Task instructions:
Rewrite the entries below with every "Task" replaced by "Instruction" and everything else unchanged. Leave the pictures out.

Entries provided:
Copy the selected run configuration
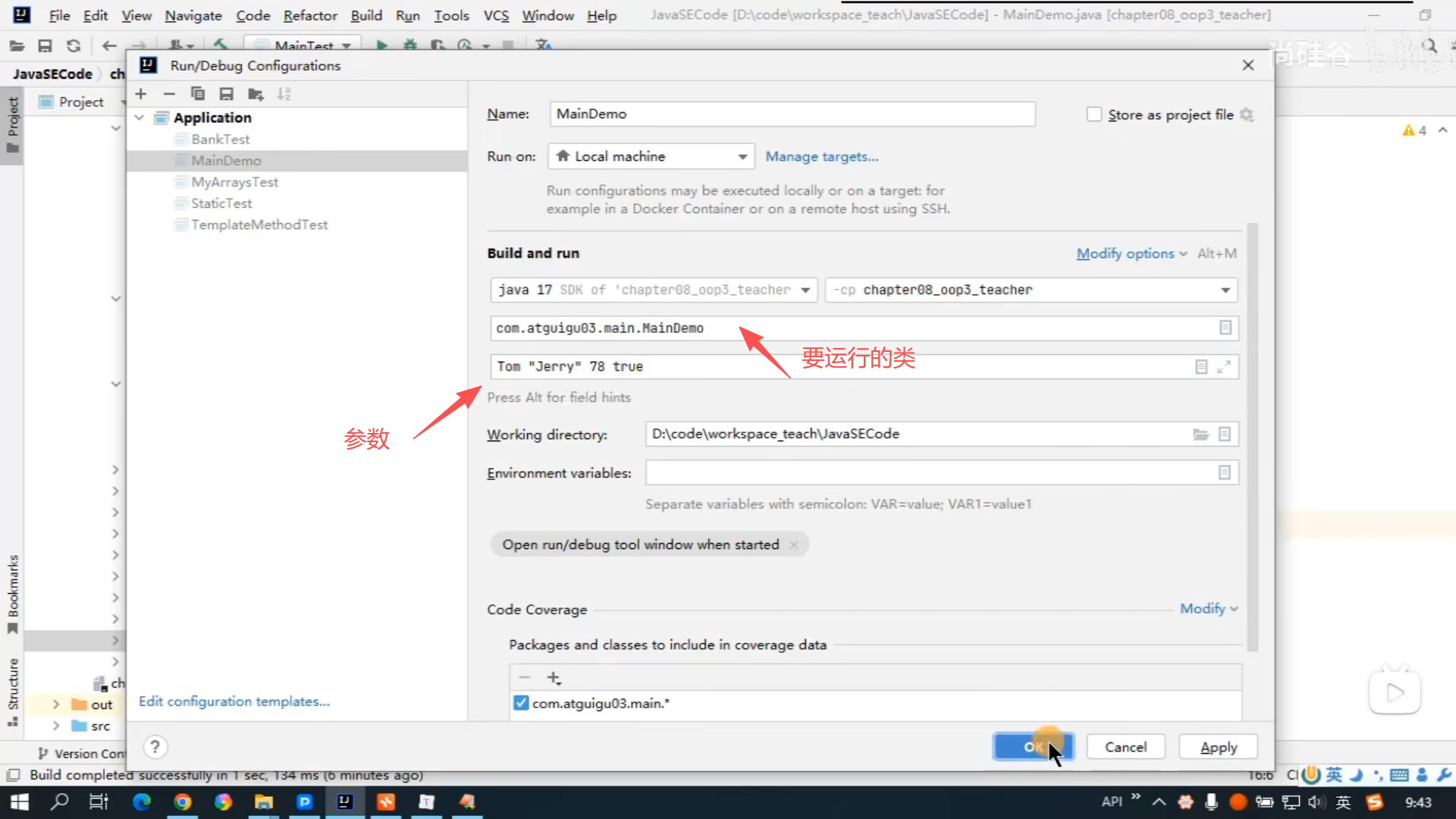 click(198, 94)
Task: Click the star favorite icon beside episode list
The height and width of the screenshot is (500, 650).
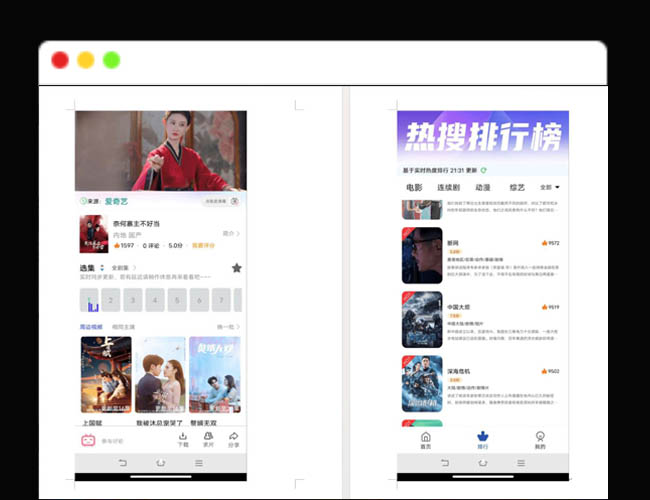Action: click(x=237, y=268)
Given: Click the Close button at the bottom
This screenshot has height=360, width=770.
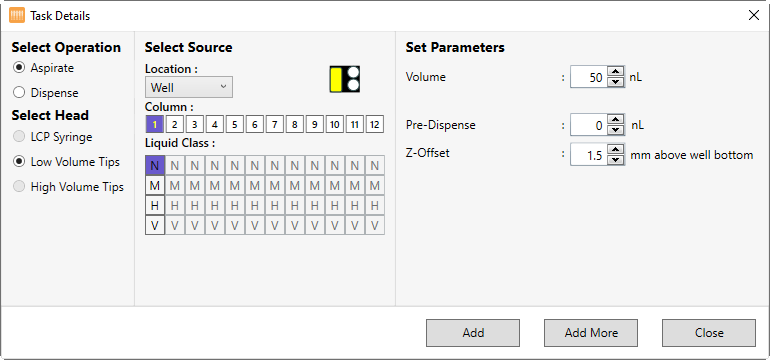Looking at the screenshot, I should coord(709,333).
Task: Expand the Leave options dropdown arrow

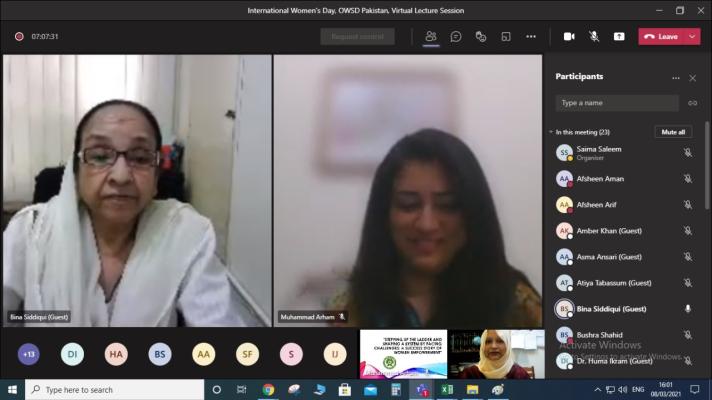Action: pos(693,36)
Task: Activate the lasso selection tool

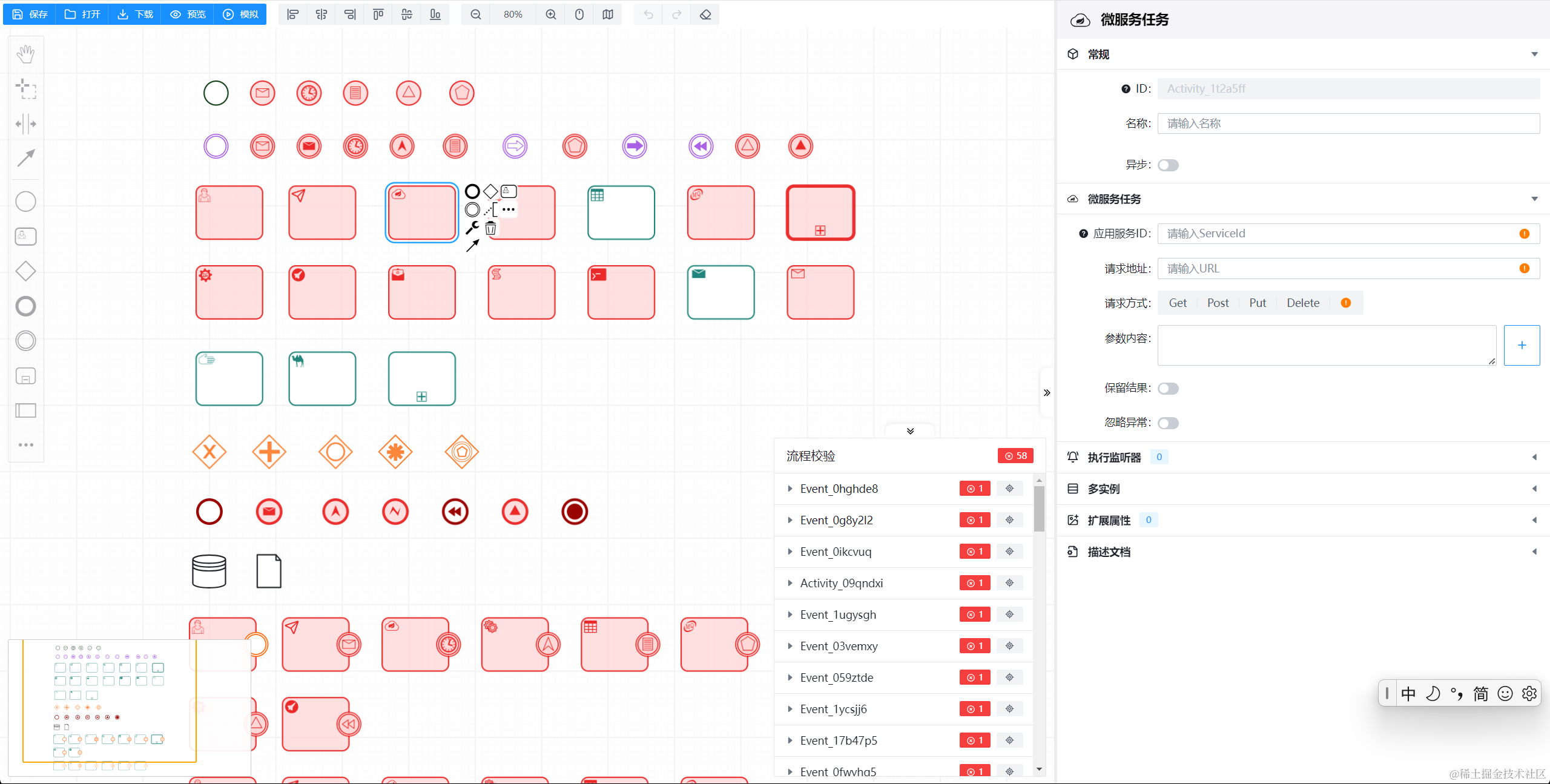Action: click(x=25, y=89)
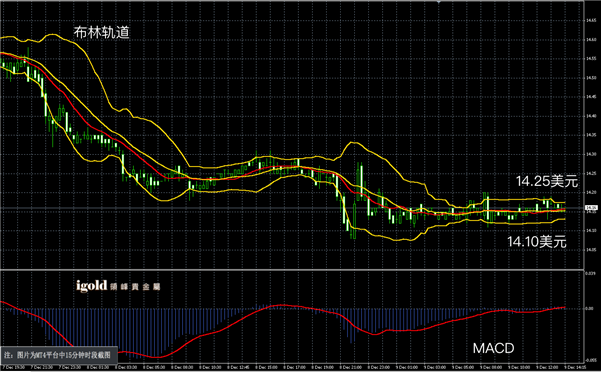Click the chart shift triangle marker at top
Screen dimensions: 601x372
tap(438, 2)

Solution to this problem:
Copy the selected run configuration
 click(198, 94)
Instruction: Click the star favorite icon beside episode list
The height and width of the screenshot is (500, 650).
Action: click(x=237, y=268)
Given: Click the Close button at the bottom
This screenshot has height=360, width=770.
Looking at the screenshot, I should coord(709,333).
Instruction: Expand the Leave options dropdown arrow

Action: pos(693,36)
Instruction: Activate the lasso selection tool

Action: click(x=25, y=89)
Click the chart shift triangle marker at top
Screen dimensions: 601x372
tap(438, 2)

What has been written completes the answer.